Exercise
In the part of the records that opens with the line containing "arrival (702, 343)" and closes with the line containing "given [171, 92]", substitute "specific element" for "particular element". Reproduce only those lines, with everything else unchanged.

Stored records:
━━━━━━━━━━━━━━━━━━━━

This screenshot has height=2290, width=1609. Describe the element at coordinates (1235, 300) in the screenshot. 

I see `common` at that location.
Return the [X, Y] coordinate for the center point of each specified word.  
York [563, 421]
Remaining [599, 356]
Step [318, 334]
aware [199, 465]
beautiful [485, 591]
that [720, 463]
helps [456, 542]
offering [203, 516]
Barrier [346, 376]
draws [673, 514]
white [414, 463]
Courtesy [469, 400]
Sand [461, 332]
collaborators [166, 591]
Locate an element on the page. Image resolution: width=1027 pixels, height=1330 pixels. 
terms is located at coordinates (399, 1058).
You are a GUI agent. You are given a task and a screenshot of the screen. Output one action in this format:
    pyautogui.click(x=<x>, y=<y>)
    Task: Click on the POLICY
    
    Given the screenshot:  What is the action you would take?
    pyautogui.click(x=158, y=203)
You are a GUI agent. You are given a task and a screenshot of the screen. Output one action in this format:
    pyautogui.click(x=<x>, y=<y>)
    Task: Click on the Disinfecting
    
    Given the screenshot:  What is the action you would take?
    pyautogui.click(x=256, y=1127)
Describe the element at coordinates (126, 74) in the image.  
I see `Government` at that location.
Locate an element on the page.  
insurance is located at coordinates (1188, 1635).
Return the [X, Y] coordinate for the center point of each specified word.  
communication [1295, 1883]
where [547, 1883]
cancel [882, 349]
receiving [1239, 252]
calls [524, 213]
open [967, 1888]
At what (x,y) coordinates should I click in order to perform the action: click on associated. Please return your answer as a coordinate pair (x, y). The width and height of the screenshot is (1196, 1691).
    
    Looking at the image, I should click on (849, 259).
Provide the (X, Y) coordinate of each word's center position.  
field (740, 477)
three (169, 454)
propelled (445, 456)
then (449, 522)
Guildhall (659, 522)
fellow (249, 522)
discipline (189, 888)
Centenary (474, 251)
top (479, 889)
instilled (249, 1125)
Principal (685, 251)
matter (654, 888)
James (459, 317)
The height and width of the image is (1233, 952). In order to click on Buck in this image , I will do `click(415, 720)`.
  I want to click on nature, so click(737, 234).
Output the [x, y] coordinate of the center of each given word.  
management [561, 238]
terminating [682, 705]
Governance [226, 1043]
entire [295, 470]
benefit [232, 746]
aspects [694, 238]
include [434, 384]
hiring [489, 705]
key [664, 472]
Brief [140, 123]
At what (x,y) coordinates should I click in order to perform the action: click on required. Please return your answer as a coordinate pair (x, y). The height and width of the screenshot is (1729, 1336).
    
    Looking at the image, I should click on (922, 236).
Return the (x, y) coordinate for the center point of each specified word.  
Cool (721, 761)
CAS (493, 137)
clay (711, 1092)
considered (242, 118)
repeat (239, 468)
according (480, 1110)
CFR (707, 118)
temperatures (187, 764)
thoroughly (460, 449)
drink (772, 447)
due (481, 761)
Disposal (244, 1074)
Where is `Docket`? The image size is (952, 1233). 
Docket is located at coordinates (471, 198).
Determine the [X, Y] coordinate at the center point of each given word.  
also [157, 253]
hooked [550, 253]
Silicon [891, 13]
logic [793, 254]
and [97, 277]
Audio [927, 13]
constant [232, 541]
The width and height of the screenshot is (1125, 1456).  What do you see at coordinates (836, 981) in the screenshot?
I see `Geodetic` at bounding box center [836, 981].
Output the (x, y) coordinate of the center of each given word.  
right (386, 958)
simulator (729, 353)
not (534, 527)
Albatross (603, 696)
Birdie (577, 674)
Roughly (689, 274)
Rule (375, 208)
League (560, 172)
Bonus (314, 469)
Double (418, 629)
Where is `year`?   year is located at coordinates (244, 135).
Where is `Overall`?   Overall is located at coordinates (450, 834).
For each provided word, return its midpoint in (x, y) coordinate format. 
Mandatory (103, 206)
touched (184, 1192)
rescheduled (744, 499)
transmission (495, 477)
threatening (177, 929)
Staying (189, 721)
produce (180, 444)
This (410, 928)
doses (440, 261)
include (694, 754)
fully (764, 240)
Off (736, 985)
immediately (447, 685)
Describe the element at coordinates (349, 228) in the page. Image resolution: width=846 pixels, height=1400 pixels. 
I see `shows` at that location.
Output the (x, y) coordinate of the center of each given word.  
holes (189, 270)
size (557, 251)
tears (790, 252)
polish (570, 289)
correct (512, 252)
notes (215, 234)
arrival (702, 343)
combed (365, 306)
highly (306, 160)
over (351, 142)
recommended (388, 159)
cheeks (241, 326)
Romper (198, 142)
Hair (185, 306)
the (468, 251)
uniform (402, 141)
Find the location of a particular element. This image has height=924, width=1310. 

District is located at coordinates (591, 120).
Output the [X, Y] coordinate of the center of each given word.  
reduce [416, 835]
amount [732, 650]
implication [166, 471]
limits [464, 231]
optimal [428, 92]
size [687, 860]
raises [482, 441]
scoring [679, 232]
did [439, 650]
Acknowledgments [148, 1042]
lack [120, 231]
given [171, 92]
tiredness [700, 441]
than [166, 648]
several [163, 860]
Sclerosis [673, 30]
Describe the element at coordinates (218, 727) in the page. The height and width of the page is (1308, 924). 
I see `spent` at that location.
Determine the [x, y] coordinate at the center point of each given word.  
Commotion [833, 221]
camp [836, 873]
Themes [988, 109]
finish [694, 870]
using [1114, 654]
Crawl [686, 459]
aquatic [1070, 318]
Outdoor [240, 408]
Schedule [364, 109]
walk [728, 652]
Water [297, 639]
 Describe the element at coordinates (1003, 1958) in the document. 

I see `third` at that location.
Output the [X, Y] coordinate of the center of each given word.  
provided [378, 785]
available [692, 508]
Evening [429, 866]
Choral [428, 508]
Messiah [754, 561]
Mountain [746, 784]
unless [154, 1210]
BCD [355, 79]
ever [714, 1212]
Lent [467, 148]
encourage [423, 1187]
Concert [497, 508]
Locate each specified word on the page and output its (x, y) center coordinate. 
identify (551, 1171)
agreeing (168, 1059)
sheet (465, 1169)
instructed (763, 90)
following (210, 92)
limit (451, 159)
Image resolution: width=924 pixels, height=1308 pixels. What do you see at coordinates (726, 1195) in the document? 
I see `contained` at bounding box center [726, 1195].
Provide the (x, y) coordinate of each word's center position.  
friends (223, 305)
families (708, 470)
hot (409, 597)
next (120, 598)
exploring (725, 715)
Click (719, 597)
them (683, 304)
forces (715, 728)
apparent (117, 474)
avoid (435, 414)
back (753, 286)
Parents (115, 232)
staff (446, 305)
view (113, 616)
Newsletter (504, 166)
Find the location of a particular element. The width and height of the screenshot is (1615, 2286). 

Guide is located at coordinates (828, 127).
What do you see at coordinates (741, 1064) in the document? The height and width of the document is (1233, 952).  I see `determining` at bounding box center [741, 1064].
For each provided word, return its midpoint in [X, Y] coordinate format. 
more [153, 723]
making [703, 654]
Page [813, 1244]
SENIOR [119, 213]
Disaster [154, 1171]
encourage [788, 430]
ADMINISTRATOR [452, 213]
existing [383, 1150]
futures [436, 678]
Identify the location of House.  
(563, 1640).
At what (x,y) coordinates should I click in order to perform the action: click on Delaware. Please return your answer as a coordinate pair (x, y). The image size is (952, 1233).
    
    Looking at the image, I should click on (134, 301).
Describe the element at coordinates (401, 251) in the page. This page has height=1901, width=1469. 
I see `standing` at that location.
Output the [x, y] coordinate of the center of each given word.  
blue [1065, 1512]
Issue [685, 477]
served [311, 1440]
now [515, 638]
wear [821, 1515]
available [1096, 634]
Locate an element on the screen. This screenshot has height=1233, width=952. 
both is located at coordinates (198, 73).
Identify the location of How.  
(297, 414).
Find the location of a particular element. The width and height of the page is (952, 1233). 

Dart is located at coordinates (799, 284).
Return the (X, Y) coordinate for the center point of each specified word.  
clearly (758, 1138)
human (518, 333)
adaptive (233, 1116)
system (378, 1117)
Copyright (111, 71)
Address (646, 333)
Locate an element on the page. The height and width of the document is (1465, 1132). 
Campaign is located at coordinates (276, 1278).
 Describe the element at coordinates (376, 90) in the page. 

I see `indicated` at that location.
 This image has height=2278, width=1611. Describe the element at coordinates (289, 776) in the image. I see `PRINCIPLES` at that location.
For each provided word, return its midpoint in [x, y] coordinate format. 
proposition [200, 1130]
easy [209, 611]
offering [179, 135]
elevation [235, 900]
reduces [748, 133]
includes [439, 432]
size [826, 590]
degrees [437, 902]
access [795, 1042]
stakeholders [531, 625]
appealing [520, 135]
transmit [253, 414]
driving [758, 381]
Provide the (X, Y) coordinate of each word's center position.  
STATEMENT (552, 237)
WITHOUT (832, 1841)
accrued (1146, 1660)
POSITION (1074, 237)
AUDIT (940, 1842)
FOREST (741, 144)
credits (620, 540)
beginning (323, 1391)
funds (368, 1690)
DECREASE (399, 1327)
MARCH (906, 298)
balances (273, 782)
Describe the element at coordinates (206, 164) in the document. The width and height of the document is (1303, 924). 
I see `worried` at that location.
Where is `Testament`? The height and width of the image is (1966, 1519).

━━━━━━━━━━━━━━━━━━━━

The result
arrival (702, 343)
combed (365, 306)
highly (306, 160)
over (351, 142)
recommended (388, 159)
cheeks (241, 326)
Romper (198, 142)
Hair (185, 306)
the (468, 251)
uniform (402, 141)
Find the location of a specific element. This image has height=924, width=1310. 

District is located at coordinates (591, 120).
Output the [X, Y] coordinate of the center of each given word.  
reduce [416, 835]
amount [732, 650]
implication [166, 471]
limits [464, 231]
optimal [428, 92]
size [687, 860]
raises [482, 441]
scoring [679, 232]
did [439, 650]
Acknowledgments [148, 1042]
lack [120, 231]
given [171, 92]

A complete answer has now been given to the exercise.